И конечно же, апофеозом чеховской принципиальности и открытым проявлением его гражданского и этического чувства был его знаменитый отказ, совершенный вместе с В. Г. Короленко, от звания почетного академика в знак протеста против позорного аннулирования избрания в Академию наук А. М. Горького после выраженного царем неудовольствия. Это событие по праву запечатлелось в памяти многих мемуаристов.
У некоторых тогда вообще впервые «открылись глаза» на истинного Чехова, поскольку, например, четкая позиция, которую он занял по отношению к нашумевшему в конце века делу Дрейфуса и которая привела его к резкому конфликту с Сувориным, не получила столь широкой огласки.
Однако, разумеется, обилие мемуарных свидетельств о горячем сочувствии писателя нараставшему общественному подъему и его надеждах на будущее своей родины порождено не только «прозрением» мемуаристов, но и очевидными переменами в умонастроении самого Чехова.
Рос не только новый чеховский дом в Ялте. Рос и сам писатель — и в своих последних произведениях, и в своем понимании событий, хотя болезнь и вынужденное пребывание в Крыму остро воспринималось им как величайшее препятствие на пути познания новой, изменяющейся России.

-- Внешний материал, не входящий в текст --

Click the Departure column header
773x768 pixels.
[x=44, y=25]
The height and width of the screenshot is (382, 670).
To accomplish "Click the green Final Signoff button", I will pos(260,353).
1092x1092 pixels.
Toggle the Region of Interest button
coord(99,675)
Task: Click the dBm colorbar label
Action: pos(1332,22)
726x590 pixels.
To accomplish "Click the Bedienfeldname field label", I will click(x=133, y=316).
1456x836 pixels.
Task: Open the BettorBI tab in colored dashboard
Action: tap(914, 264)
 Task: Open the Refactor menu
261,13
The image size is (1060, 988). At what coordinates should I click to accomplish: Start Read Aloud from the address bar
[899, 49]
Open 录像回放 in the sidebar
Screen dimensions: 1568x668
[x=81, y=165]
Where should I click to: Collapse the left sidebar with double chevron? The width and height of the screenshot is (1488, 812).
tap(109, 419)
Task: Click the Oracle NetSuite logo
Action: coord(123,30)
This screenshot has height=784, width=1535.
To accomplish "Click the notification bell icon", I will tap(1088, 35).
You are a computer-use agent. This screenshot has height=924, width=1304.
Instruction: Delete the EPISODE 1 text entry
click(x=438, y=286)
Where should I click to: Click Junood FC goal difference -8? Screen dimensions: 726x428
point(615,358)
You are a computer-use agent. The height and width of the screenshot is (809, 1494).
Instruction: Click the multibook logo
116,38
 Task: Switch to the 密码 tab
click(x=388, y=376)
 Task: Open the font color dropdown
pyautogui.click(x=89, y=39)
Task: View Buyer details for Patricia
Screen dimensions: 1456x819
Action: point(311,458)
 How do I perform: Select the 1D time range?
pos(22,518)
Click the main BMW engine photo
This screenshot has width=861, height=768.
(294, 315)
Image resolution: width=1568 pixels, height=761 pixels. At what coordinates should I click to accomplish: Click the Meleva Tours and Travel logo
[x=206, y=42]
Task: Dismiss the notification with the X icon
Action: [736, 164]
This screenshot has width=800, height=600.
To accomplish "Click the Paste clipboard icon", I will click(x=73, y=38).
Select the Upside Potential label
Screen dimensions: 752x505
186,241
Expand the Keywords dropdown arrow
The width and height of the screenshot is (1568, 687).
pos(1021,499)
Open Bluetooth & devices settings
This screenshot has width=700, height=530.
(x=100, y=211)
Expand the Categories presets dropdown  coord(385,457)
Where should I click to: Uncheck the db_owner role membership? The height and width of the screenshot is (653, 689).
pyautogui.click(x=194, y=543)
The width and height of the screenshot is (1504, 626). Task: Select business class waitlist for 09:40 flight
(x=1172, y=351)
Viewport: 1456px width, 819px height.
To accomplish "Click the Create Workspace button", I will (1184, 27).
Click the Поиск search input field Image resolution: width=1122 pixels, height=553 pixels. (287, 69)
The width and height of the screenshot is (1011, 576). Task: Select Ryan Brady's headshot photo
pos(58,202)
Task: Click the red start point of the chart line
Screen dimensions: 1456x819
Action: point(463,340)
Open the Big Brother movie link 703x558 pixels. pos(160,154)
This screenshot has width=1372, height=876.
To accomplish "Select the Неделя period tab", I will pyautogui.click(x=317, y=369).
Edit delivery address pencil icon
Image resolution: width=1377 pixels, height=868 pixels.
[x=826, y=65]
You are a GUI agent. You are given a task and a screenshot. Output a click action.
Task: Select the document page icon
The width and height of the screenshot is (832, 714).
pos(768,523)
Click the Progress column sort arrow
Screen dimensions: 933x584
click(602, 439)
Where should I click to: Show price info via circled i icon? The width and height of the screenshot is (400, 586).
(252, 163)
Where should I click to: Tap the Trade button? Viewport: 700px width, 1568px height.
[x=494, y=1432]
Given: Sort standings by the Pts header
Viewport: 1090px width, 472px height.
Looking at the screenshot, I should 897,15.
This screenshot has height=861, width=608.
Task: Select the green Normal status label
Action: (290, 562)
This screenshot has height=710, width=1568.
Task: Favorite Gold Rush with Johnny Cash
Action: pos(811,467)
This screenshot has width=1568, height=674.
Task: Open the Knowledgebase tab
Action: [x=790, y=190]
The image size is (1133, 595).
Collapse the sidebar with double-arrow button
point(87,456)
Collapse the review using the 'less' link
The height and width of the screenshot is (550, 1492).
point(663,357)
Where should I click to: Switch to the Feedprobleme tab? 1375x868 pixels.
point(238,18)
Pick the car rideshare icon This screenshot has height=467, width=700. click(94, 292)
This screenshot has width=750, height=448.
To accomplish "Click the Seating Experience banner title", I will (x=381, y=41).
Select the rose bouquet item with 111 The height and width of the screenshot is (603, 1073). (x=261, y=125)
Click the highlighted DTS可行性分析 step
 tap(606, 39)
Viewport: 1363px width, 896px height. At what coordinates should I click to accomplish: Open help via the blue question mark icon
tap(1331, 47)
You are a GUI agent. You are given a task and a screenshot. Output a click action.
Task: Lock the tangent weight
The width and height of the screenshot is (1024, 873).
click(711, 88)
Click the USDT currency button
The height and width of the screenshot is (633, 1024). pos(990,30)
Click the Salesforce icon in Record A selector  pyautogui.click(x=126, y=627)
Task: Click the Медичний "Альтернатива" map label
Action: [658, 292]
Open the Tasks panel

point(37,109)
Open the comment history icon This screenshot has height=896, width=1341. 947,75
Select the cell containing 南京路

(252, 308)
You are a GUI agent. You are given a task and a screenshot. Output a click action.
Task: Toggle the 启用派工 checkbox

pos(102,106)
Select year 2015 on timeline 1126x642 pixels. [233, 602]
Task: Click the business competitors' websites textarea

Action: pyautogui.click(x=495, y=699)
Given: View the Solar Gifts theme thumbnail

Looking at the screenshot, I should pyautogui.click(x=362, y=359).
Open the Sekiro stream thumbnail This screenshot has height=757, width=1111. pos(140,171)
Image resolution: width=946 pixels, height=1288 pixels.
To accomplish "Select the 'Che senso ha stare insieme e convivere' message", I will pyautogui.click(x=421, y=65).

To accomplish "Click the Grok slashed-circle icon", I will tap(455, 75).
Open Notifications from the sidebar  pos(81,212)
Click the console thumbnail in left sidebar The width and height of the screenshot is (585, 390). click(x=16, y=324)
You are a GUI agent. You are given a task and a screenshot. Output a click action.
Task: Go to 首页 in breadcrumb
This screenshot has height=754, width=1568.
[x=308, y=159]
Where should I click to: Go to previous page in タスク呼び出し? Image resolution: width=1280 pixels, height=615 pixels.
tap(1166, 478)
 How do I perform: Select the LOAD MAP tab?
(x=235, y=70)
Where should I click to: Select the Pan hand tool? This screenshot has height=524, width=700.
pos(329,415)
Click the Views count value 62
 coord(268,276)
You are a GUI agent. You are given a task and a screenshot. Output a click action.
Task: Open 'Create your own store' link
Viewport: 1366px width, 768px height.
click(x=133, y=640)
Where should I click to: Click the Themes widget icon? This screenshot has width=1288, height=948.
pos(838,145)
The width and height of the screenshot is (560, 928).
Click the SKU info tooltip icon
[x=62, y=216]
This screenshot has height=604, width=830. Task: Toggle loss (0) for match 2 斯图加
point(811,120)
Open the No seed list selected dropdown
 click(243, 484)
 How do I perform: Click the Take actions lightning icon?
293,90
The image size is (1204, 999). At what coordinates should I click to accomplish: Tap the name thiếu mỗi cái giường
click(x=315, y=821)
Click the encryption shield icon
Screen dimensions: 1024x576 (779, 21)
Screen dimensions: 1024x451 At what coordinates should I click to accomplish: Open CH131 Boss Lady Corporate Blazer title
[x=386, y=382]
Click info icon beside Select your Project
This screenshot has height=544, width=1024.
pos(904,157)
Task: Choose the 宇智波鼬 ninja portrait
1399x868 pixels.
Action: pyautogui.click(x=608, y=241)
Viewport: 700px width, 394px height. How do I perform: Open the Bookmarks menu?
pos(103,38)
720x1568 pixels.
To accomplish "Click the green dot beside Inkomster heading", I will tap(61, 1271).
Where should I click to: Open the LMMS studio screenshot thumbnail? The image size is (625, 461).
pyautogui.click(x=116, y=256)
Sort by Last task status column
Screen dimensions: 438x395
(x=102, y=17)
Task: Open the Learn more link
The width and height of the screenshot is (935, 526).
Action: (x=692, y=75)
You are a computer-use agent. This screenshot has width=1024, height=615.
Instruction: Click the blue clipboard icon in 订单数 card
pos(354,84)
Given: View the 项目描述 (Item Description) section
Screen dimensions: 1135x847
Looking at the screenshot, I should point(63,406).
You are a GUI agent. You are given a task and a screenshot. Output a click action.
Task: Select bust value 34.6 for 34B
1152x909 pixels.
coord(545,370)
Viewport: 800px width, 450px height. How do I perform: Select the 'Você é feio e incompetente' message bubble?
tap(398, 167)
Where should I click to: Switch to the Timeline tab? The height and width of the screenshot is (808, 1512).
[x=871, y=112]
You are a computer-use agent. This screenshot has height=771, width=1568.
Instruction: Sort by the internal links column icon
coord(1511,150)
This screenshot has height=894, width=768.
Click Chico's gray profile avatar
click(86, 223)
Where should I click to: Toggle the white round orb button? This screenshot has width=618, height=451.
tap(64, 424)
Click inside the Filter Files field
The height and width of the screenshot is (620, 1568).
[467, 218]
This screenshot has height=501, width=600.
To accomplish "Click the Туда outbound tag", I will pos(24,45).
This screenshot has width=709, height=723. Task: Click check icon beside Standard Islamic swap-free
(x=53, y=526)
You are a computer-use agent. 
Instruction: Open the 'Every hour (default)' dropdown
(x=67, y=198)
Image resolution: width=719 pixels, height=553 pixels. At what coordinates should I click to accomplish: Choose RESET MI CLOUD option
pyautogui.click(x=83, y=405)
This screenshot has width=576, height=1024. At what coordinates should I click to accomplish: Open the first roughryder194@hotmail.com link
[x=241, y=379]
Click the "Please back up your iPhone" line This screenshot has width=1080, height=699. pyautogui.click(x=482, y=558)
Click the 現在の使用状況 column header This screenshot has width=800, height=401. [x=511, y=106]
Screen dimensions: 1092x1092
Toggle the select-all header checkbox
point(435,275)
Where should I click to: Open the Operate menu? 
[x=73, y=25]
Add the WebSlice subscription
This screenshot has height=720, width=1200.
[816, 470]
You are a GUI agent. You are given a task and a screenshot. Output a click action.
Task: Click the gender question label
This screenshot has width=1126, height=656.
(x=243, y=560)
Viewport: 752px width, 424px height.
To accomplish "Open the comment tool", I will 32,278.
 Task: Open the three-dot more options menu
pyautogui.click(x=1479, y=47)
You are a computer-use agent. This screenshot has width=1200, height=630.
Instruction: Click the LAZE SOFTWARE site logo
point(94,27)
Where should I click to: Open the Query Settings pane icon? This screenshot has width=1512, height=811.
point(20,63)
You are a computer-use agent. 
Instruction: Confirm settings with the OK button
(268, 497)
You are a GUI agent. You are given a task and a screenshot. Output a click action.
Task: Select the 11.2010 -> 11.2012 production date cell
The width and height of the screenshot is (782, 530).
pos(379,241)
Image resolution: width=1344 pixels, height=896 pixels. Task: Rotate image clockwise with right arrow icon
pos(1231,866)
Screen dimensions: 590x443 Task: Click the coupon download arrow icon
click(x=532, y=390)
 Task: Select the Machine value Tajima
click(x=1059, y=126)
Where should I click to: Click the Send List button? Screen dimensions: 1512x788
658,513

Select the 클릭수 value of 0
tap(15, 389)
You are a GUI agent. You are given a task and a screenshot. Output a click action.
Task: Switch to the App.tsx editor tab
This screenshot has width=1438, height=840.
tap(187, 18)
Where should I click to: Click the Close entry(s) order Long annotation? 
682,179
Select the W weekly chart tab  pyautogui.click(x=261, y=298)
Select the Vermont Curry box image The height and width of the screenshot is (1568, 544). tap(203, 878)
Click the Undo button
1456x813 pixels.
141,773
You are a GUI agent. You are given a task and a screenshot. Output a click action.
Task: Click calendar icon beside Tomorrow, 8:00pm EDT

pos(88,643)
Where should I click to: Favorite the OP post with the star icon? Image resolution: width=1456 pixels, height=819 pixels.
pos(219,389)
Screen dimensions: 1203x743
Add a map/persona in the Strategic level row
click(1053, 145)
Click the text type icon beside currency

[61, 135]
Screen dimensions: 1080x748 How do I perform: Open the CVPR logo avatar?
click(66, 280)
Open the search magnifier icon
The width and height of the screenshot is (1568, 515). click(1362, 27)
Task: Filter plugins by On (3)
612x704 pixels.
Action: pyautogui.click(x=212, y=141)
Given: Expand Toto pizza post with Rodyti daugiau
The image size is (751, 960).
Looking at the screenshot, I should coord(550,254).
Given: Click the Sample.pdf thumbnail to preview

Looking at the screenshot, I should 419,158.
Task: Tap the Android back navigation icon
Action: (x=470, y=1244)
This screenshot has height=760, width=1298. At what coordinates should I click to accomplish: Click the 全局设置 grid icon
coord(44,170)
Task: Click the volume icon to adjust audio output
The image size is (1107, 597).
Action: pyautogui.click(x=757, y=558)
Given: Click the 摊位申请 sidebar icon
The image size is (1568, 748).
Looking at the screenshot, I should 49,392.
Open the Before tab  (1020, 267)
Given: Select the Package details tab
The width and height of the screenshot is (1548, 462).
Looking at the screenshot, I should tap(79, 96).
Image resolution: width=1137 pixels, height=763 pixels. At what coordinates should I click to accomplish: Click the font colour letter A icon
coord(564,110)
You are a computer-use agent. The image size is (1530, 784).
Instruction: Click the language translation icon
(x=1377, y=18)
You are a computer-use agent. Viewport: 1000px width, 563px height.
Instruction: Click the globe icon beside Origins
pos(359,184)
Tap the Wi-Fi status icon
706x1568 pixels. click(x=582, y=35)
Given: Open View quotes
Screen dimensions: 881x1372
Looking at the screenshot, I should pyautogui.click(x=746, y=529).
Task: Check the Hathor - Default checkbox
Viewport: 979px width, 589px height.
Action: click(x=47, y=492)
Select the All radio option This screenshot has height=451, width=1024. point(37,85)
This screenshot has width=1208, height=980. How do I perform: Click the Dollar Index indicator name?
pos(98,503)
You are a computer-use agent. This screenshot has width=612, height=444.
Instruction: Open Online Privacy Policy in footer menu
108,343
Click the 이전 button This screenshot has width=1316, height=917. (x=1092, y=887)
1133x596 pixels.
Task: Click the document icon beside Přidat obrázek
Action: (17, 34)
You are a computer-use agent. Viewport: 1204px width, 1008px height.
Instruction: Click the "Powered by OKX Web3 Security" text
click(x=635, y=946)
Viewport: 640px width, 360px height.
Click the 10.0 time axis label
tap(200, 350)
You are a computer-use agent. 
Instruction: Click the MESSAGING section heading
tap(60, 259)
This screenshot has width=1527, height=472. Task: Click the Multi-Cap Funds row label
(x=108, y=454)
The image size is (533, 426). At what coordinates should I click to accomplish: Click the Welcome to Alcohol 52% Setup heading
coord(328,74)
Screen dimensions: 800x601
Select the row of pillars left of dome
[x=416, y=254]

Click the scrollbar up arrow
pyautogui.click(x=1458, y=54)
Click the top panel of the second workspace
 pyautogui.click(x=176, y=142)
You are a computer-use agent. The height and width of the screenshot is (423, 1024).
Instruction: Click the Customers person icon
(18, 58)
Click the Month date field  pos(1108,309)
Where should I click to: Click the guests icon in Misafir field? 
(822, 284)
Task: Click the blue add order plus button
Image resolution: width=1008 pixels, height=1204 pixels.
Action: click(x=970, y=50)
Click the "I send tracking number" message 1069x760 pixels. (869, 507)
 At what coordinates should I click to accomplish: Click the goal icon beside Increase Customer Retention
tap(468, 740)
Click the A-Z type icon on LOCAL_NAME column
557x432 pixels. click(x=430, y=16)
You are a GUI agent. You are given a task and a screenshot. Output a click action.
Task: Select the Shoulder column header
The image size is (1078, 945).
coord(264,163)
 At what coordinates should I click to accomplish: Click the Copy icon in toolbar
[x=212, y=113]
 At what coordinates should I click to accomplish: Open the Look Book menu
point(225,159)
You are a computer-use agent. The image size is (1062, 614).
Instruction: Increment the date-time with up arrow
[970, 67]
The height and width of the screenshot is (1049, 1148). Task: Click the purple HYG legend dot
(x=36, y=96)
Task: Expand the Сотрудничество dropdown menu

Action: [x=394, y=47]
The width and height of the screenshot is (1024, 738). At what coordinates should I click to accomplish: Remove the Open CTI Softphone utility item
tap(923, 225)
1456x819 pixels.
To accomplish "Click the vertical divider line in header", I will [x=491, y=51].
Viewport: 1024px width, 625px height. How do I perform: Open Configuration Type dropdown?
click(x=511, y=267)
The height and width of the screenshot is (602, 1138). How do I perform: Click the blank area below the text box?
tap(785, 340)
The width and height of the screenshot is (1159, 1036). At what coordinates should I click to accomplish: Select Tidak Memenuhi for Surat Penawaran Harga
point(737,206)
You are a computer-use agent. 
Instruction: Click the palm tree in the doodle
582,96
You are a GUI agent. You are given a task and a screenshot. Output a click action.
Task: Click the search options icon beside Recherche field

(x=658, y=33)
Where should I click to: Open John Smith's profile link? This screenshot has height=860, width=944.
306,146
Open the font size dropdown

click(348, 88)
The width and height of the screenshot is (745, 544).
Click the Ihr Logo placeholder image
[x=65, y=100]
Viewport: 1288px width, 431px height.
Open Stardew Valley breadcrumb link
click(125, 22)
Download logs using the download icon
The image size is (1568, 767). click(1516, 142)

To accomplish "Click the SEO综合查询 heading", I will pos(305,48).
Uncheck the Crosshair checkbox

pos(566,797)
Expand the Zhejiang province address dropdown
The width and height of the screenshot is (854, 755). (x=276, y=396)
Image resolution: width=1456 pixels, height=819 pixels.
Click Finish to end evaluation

Воспоминания всех, кто бывал у Чехова в Ялте, говорят о жадном «впитывании» писателем всех доносившихся до него сведений о том, что происходит в «эпицентре» нараставших событий.
В этой связи примечательна заметная эволюция отношения Чехова к студенческим волнениям, которые прежде часто казались ему лишь одной из форм поверхностного и быстро «выветривающегося» либерализма, а на рубеже веков стали, по свидетельству мемуаристов, вызывать у писателя несравненно больший интерес и сочувствие.
Стремлением пополнить запас своих знаний о жизни промышленной России была, очевидно, продиктована и поездка уже тяжелобольного Чехова вместе с Саввой Морозовым в его уральские «владения». Интересны также свидетельства Н. Гарина (Михайловского) и других, что писатель лелеял планы нового путешествия на Дальний Восток по своей медицинской специальности в связи с началом войны с Японией.
Реакция Чехова на события этой войны, запечатленная в знаменитой книге К. С. Станиславского «Моя жизнь в искусстве» и в ныне публикуемой мемуарной заметке В. Л. Книппер-Нардова, по своей страстности и бескомпромиссности живо напоминает отношение передовой части русского общества середины прошлого века к Крымской войне, чреватой в случае победы упрочением реакционного порядка, а в случае поражения — возможностью «сильных и благих потрясений», если воспользоваться пушкинскими словами. Думается, что чеховские высказывания на этот счет близки и оценкам современной ему радикальной публицистики.
Увы, сила чеховского духа, его мысли, возраставшая мощь его как художника находились в трагическом контрасте с неумолимо развивавшейся болезнью. Во многих воспоминаниях о встречах с писателем в эти годы вольно или невольно запечатлелись доныне ранящие сердце подробности его физического угасания — все возраставшие слабость и худоба, руки, лежавшие на обострившихся коленях, тяжелые приступы кашля и кровохарканья, после которых он, по собственному выражению, превращался в «стрекозиные мощи».